Texture mapping requires the use of 3 operators:
LoadVolume
is responsible for bringing the data that defines the texture into the graph.MapTexture
creates a scalar field defined at every grid point. This field is generated by mapping the original input points x, y, z to the heightmap space u, v via the different mapping types:"Box"
,"Cylinder"
,"Plane"
,"Sphere"
. The values of the field at each point are the interpolated values of the heightmap at u, v.LinearFilter
scales and adds the perturbation field created to the original implicit field of our shape.
The result is a new way to add topological complexity to your shape.
Process
We want to map the following texture onto a hand brace mold.
The first step is up upload the image and convert it to a heightmap using the convert_image_to_heightmap()
job. This jobs takes in any coloured image, converts it to grayscale and normalizes the resulting values to the range [0, 1], where black receives a value of 0, and white receives 1. The output is written to a binary file of 32-bit floats.
from metafold import MetafoldClient
from metafold.func_type import VolumeAsset, JSONEvaluator
from metafold.func import *
from metafold.util import xform
metafold = MetafoldClient(access_token="...", project_id="...")
image_filename = "octagon.jpg"
if existing := metafold.assets.list(q=f"filename:{image_filename}"):
image = metafold.assets.update(existing[0].id, image_filename)
else:
image = metafold.assets.create(image_filename)
heightmap_job = metafold.jobs.run(
"convert_image_to_heightmap",
{
image_filename
}
)
heightmap = heightmap_job.assets[0]
dim_x, dim_y = heightmap_job.meta["size"]
Stored in the metadata of the job are the dimensions of the image. We store these for later use.
Now that we have out heightmap we can apply it to a shape.
# Assume we have defined our shape previously...
source = ...
brace = ...
We take advantage of the LoadVolume
operator to take our new heightmap asset and bring it into our graph for evaluation. The resolution parameter must be set to the size of the image. Since this is a 2D texture we set the resolution in z to be 1.
volume_asset = VolumeAsset()
volume_asset["path"] = heightmap.filename
load_volume = LoadVolume(volume_asset, {"resolution": [dim_x, dim_y, 1]})
We now use the MapTexturePrimitive
operator. We use the xform
utility function to define a affine transform to the underlying cylinder which we are mapping to. We then use scale
to control the size of the mapping in the radial and angular coordinates.

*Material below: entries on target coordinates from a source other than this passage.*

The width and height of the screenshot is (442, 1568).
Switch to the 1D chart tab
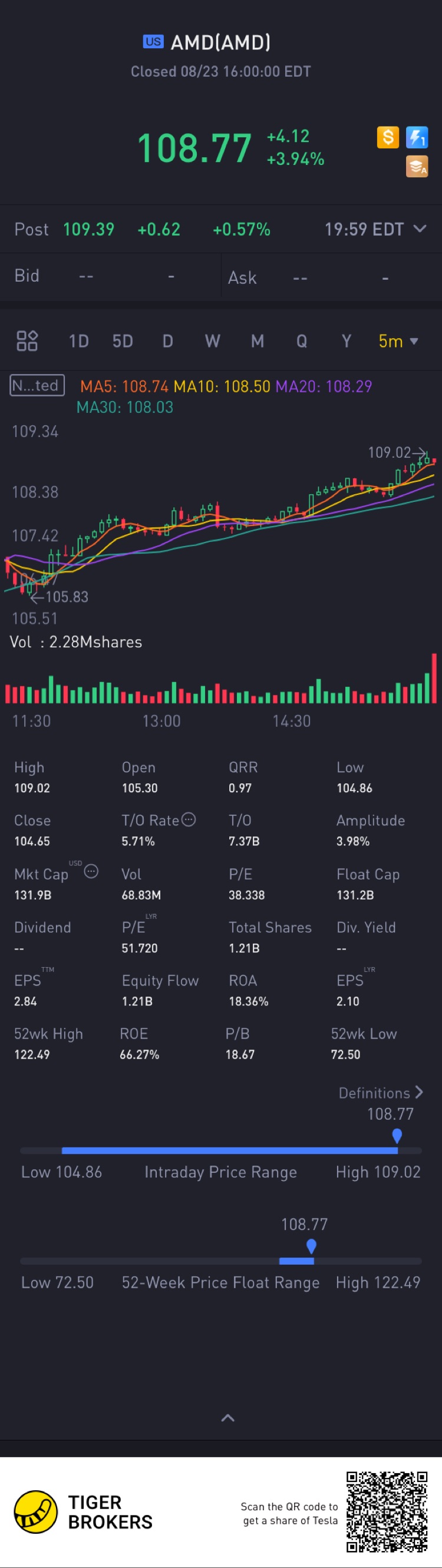[x=78, y=341]
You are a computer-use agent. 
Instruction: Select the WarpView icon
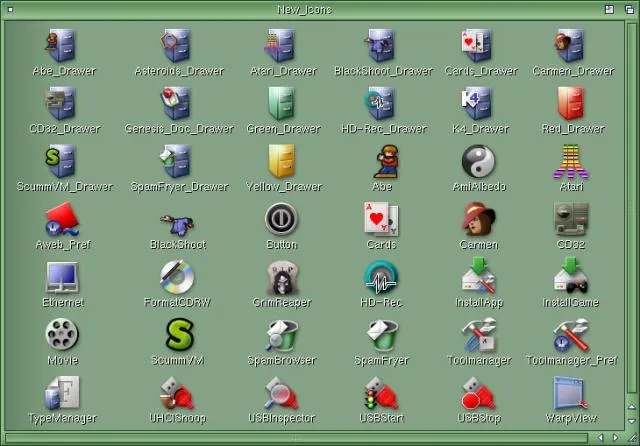[x=571, y=393]
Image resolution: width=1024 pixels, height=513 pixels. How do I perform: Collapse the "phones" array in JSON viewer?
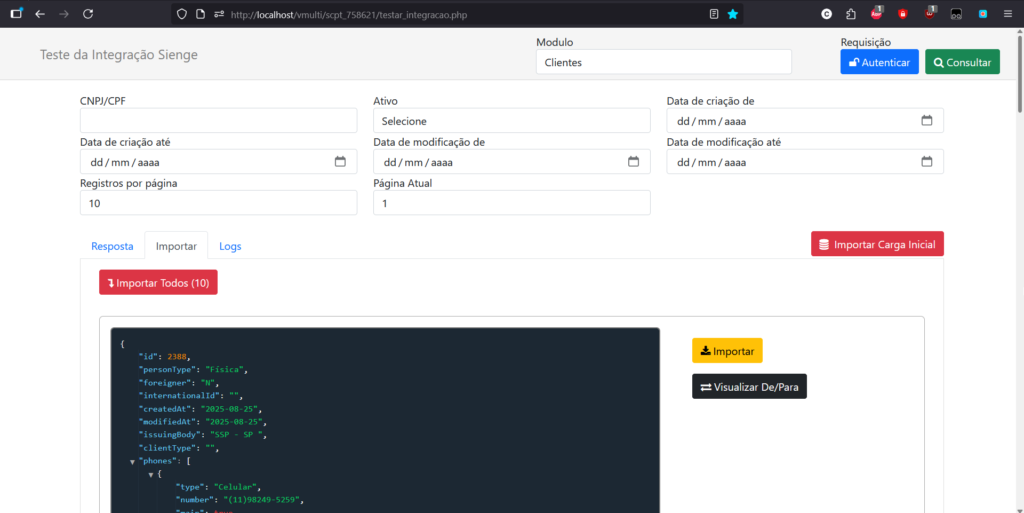[x=132, y=461]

# We first define a transform we want to apply to the underling primtive.
xform_ = xform(rotation=[44.0, 0.0, 70.0], translation=[90.0, 0.0, 0.0])

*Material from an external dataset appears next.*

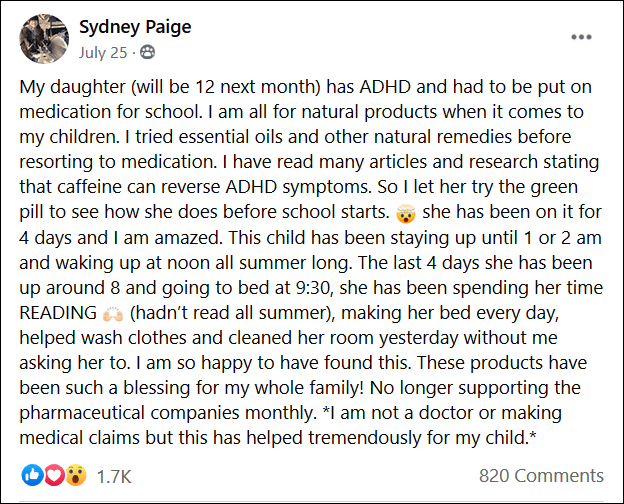Image resolution: width=624 pixels, height=504 pixels.
Task: Show who reacted via 1.7K count
Action: click(x=114, y=476)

pertubation_field = MapTexturePrimitive(
source,
load_volume,
{
"shape_type": "Cylinder",
"shape_xform": xform_,
"scale": [0.2, 2],
}
)
To now apply the deformations to our shape, we use the LinearFilter
operator. We port the perturbation field through inputb
of this operator. Hence we can control the level of deformation to the 0-level set with the scale_b
parameter.
punctured_brace = LinearFilter(shape, pertubation_field, {"scale_b": 2.0})
# We add a redistance to get true distance values.
punctured_brace = Redistance(punctured_brace))
graph = JSONEvaluator()
punctured_brace(graph)
We can now evaluate the graph as usual and get the final shape.
metafold.jobs.run(
"evaluate_graph",
{
"graph": graph.json()
}
)
We now have our final shape that we can render later.